I'm using Schröder-Bernstein to prove that $\mathbb{R}$ is equinumerous to $P(\mathbb{N})$, the power set of the naturals. Part of my proof requires that I find an injection from $[0,1]$ (which is equinumerous with $\mathbb{R}$) to $P(\mathbb{N})$. I already found the reverse injection by encoding membership of $n$ as the $n$th bit in a binary sequence following the decimal point.
Hints appreciated!
Edit: Thanks for all the suggestions. For those interested, I concluded that the following would be the most accessible and elegant way for me to prove $[0,1]$ is equinumerous with $P(\mathbb{N})$.
Let $f: [0,1] \rightarrow P(\mathbb{N})$ be defined as follows. Each $c \in [0,1]$ can be written in binary uniquely as $a_1.a_2a_3...$ by choosing the canonical representation of nonterminating $0$s rather than nonterminating $1$s when there is a choice. Then $f(c) = \{k: a_k = 1\}$ gives an injection.

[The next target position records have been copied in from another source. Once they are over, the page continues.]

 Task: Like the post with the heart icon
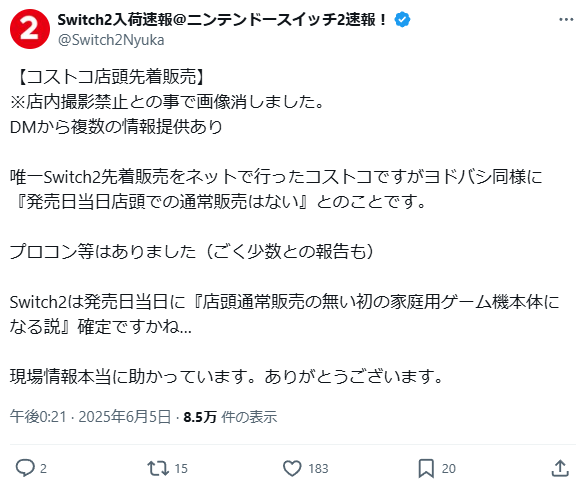[292, 468]
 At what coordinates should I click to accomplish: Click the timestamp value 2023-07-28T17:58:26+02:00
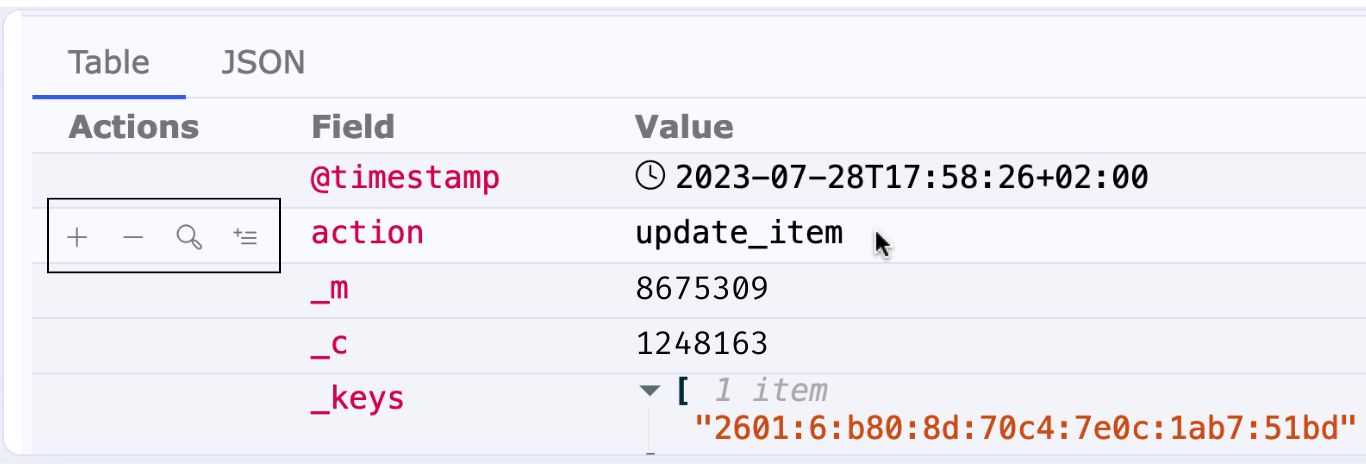[912, 178]
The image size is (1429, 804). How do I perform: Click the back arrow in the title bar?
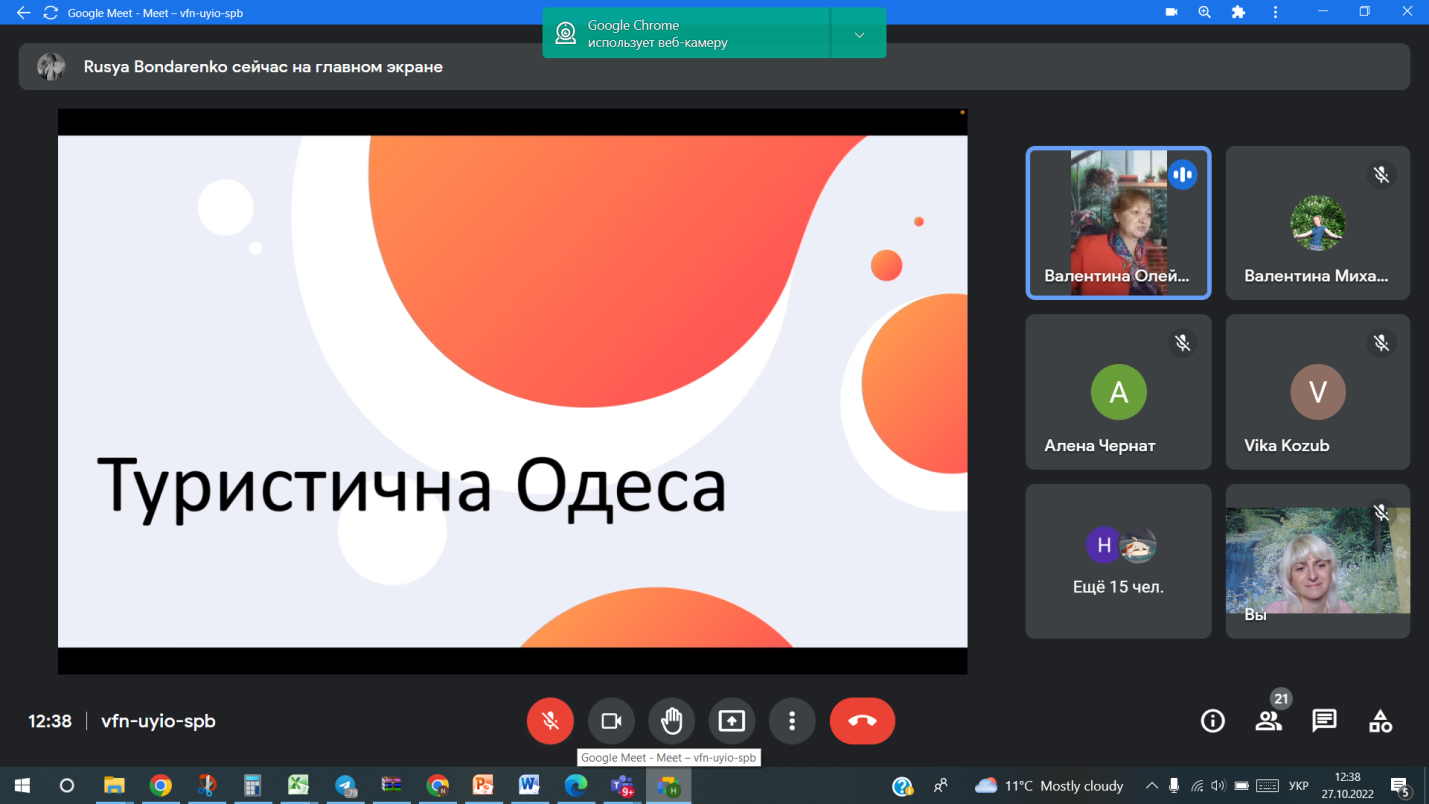point(23,13)
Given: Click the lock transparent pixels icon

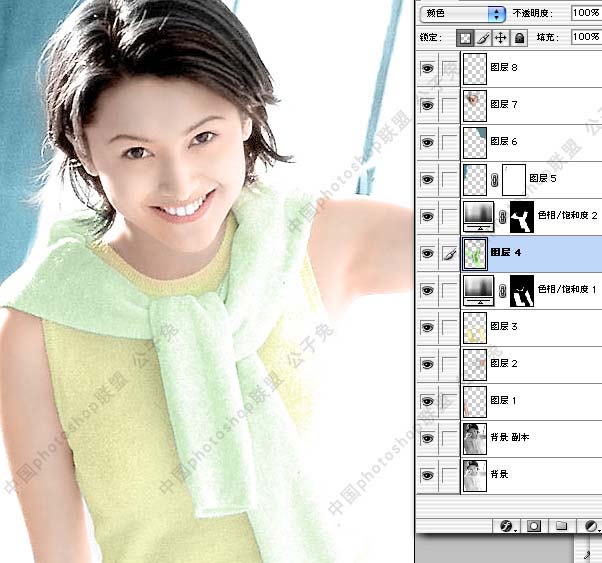Looking at the screenshot, I should (465, 38).
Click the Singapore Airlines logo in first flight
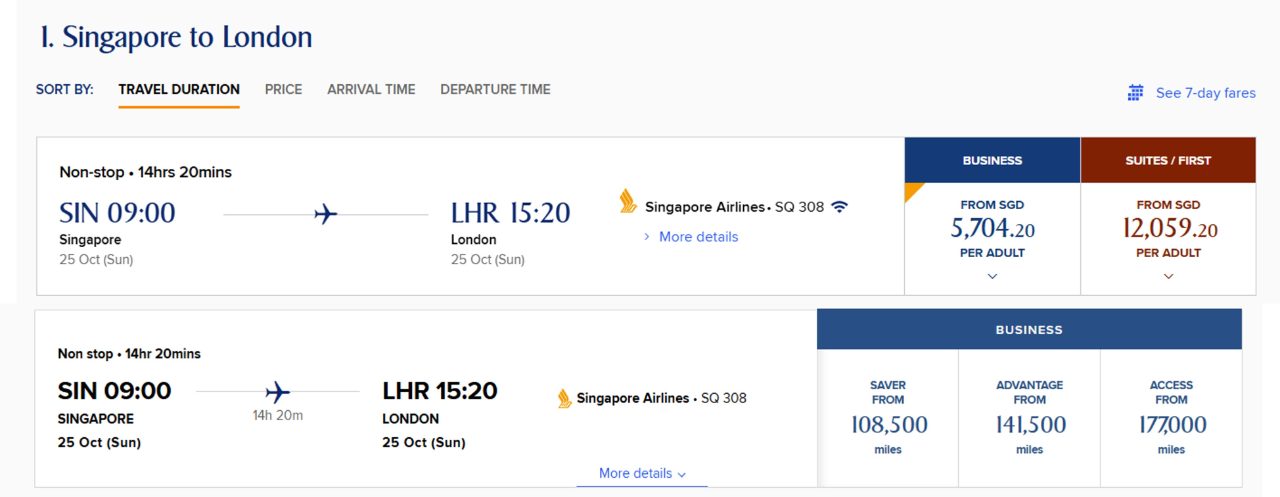Image resolution: width=1280 pixels, height=497 pixels. pyautogui.click(x=628, y=201)
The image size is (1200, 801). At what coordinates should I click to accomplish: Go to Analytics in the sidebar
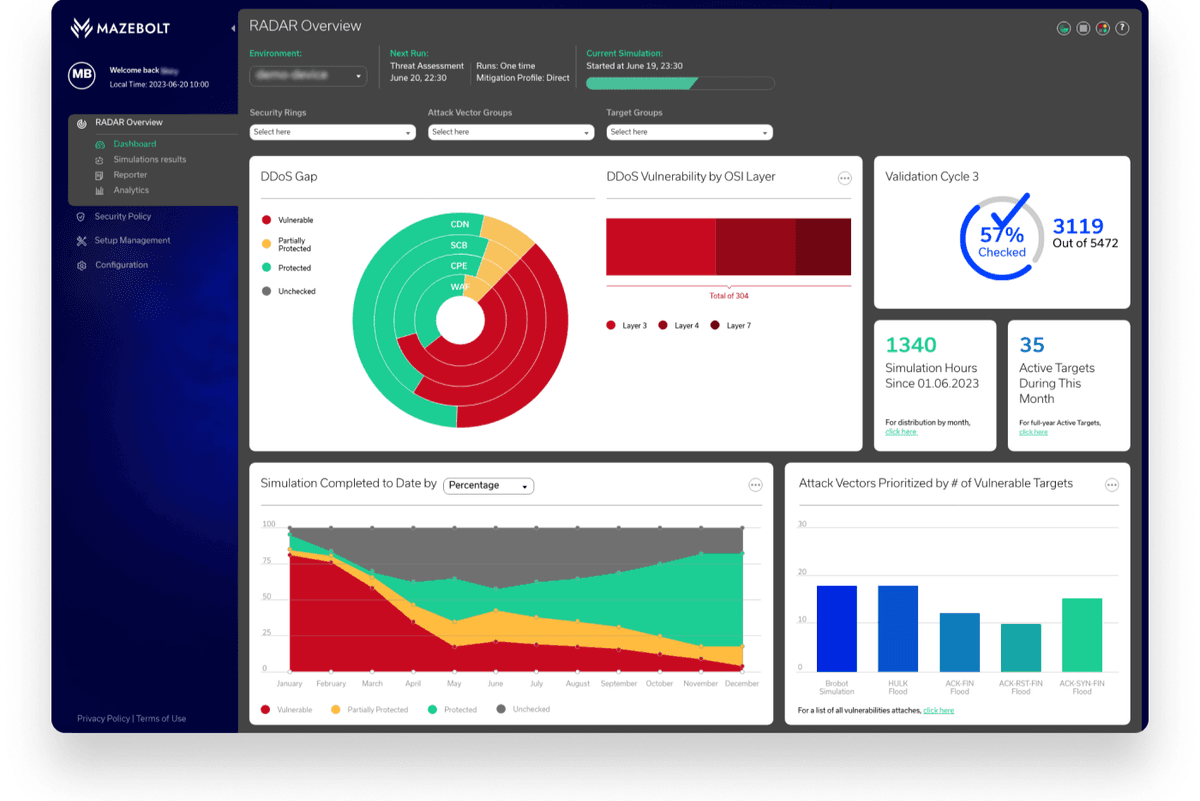pos(131,190)
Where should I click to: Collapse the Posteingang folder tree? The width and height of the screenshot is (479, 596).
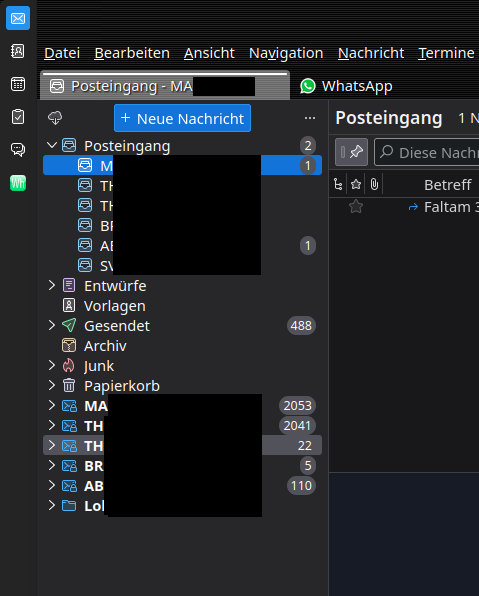coord(52,145)
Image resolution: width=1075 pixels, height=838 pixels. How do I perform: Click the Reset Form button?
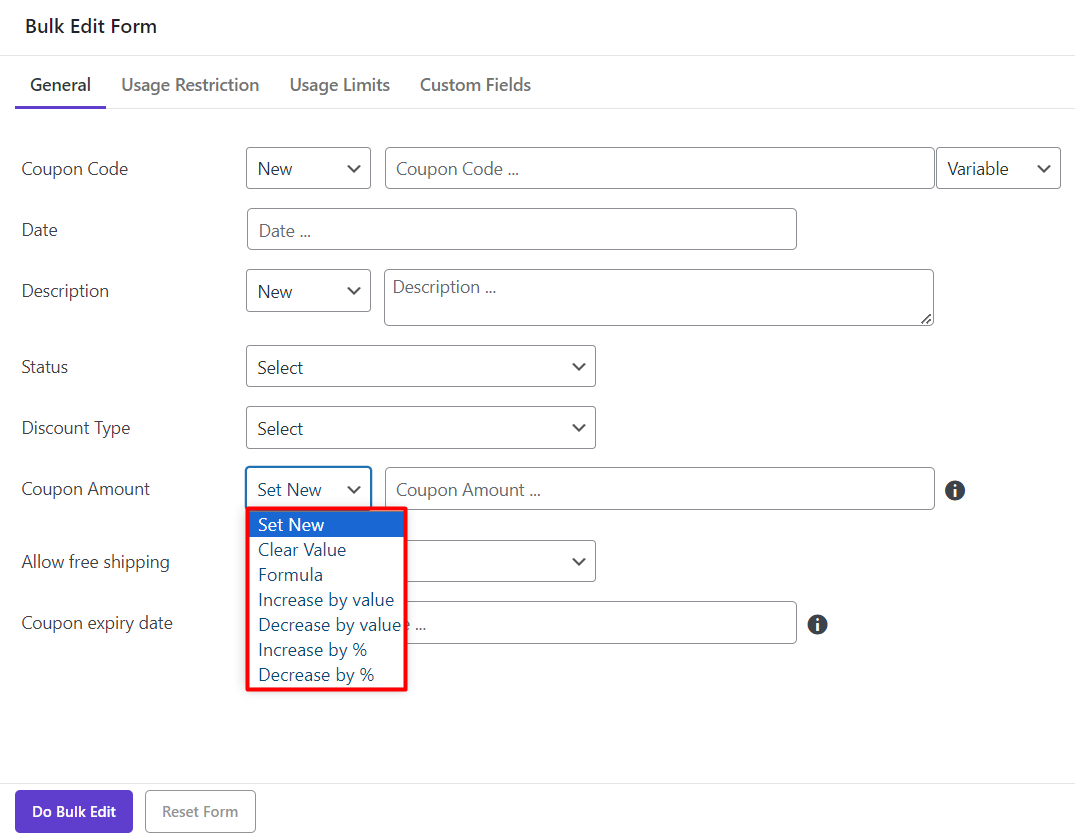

Let $g : P(\mathbb{N})\rightarrow [0,1]$ work as follows. For any $A \in P(\mathbb{N})$, $g(A)$ is the decimal, rather than binary, representation $0.a_1a_2\ldots$, where for each $k \in \mathbb{N}$, $a_k = 1$ if $k \in A$ and $0$ otherwise. Note that we ensure injectivity because, in decimal, a number of the form $0.a_1a_2\ldots$ will only have multiple representations if one of them has a nonterminating tail of $9s$.
By Schröder-Bernstein, we have $\mathbb{R}$ is equinumerous to $P(\mathbb{N})$.